Początek meczu należał do Marco Fu, którego łupem padła pierwsza partia. Trwała ona około 45 minut i wydawało się, że finał będzie podobny do dwóch meczów półfinałowych. Ale potem Fu zrobił w podejściu 128 i zrobiło się szybko 2:0. Nadzieja na dobry mecz ożyła, zwłaszcza że zaraz potem Ding zbudował brejka 108 i zmniejszył prowadzenie rywala do 2:1. Na przerwę w pierwszej sesji snookerzyści zeszli jednak przy prowadzeniu Marco Fu 3:1.
Po wznowieniu odpalił Ding Junhui. Rozpoczął brejkiem 92, a potem wpadły jego trzy "setki" (138, 127 i 126) i nagle to Ding prowadził 5:3. Fu wziął się do pracy i udało mu się skończyć pierwszą sesję wygranym frejmem.

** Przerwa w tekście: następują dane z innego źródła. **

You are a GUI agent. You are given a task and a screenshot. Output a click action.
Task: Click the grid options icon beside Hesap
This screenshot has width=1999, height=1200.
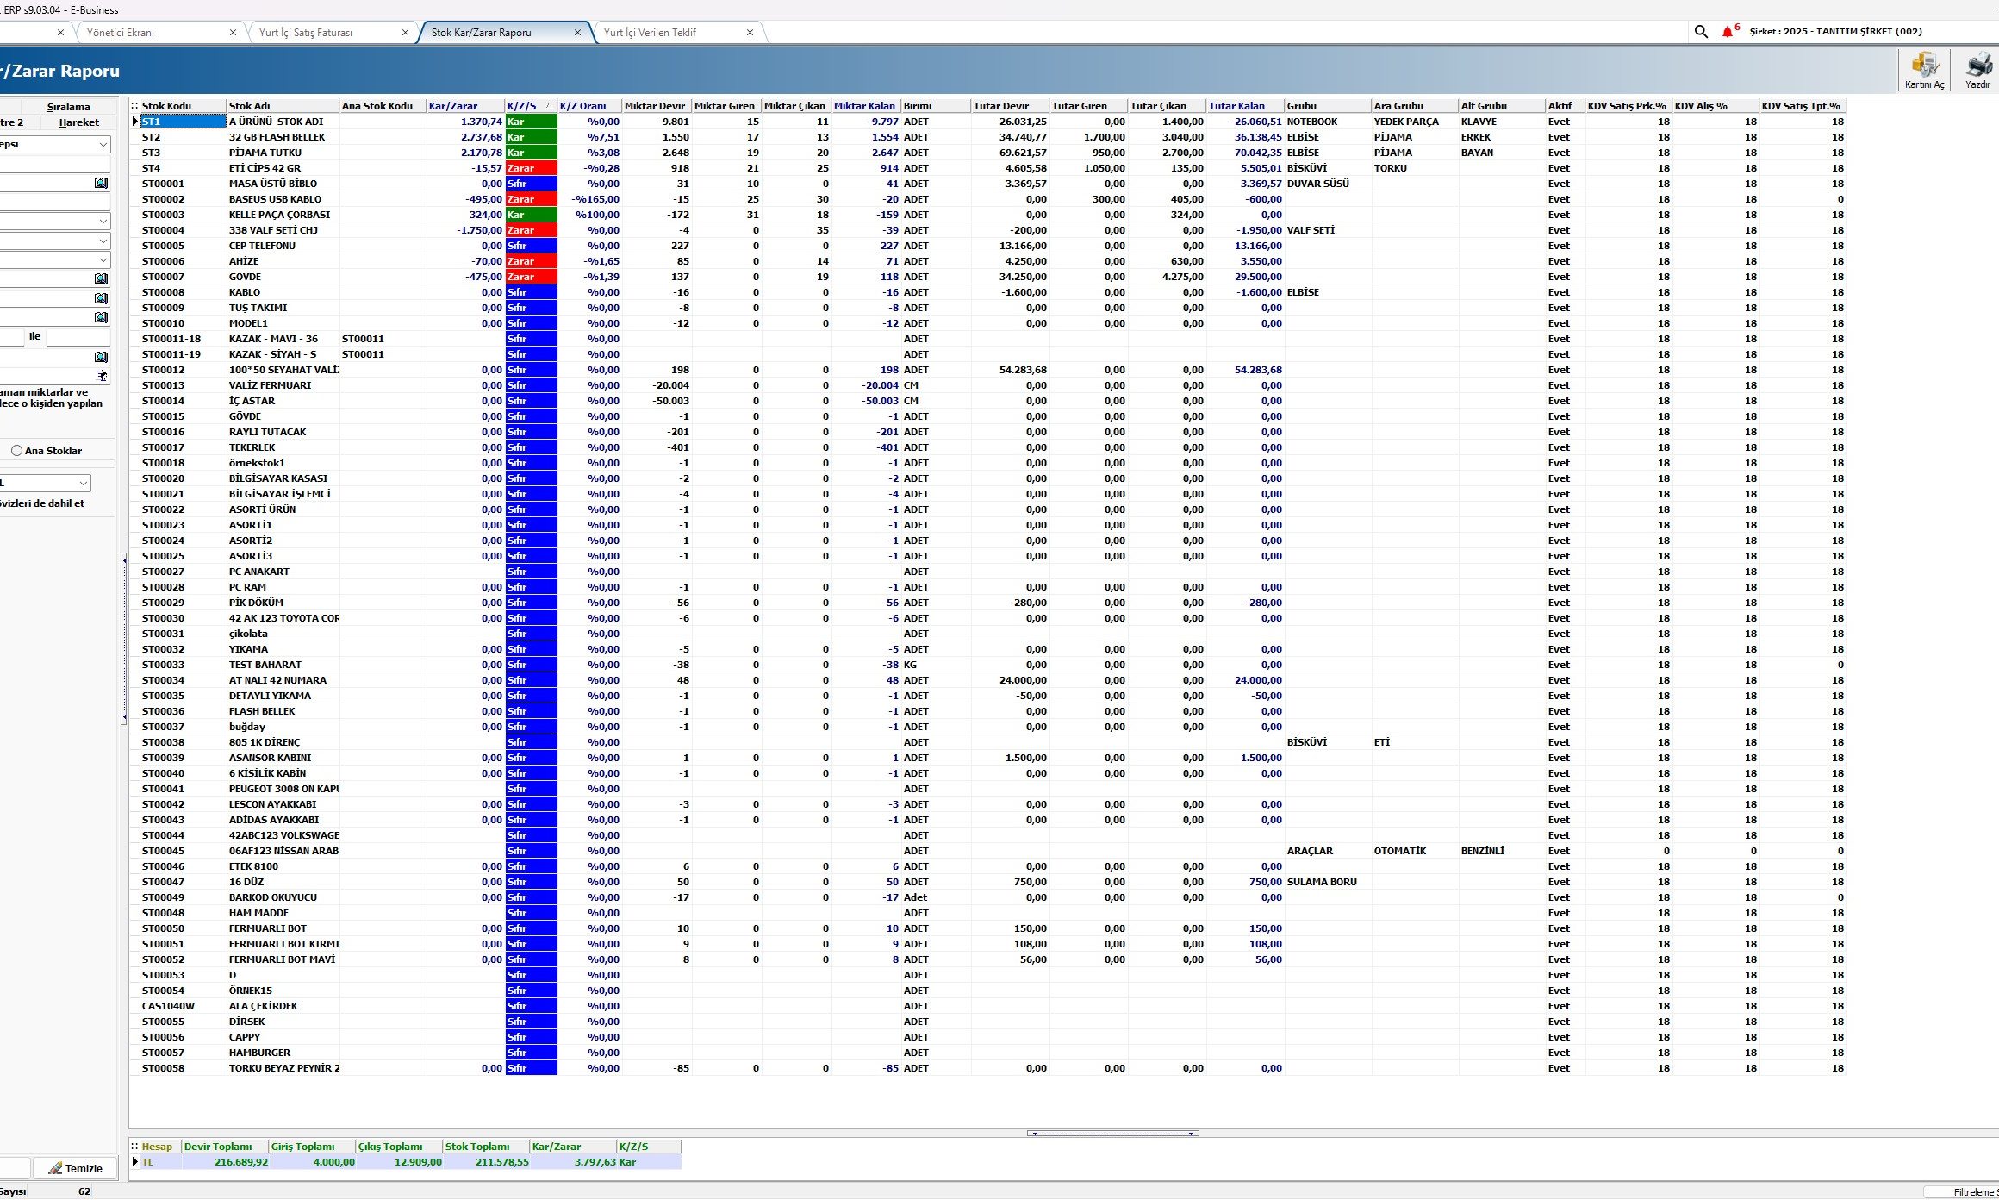(x=134, y=1147)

Na początku drugiej sesji wydawało się, że ta faza meczu będzie należała wreszcie do Dinga - brejkiem 108 powiększył prowadzenie do 6:4. Fu jednak udowodnił swoją siłę i zmysł taktyczny. W kolejnym frejmie skomplikował szybko sytuację na stole i dzięki temu mocno wyhamował szarżującego Dinga. Potem snookerzysta z Hong Kongu wyrał partię i było 6:5, a w 12 frejmie zrobił nawet brejka 105 (nieudany atak na 147) i wyrównał na 6:6.

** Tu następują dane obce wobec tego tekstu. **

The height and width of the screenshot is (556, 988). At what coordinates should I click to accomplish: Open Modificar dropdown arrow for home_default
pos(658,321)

Napięcie zaczęło rosnąć coraz bardziej, bo Fu z trudnego układu wbił 71 punktów i wyszedł nieoczekiwanie na prowadzenie 7:6. Tym razem Chińczyk coś udowodnił, a konkretnie swoje opanowanie. Szybko wyrównał na 7:7, choć równie szybko rywal znów wyszedł na prowadzenie 8:7. Tempo meczu spadło, bo obaj snookerzyści zaczęli coraz więcej myśleć o konsekwencjach oddania rywalowi stołu. Ding wyrównał stan meczu do 8:8, ale Fu udało się znów wyjść na prowadzenie 9:8.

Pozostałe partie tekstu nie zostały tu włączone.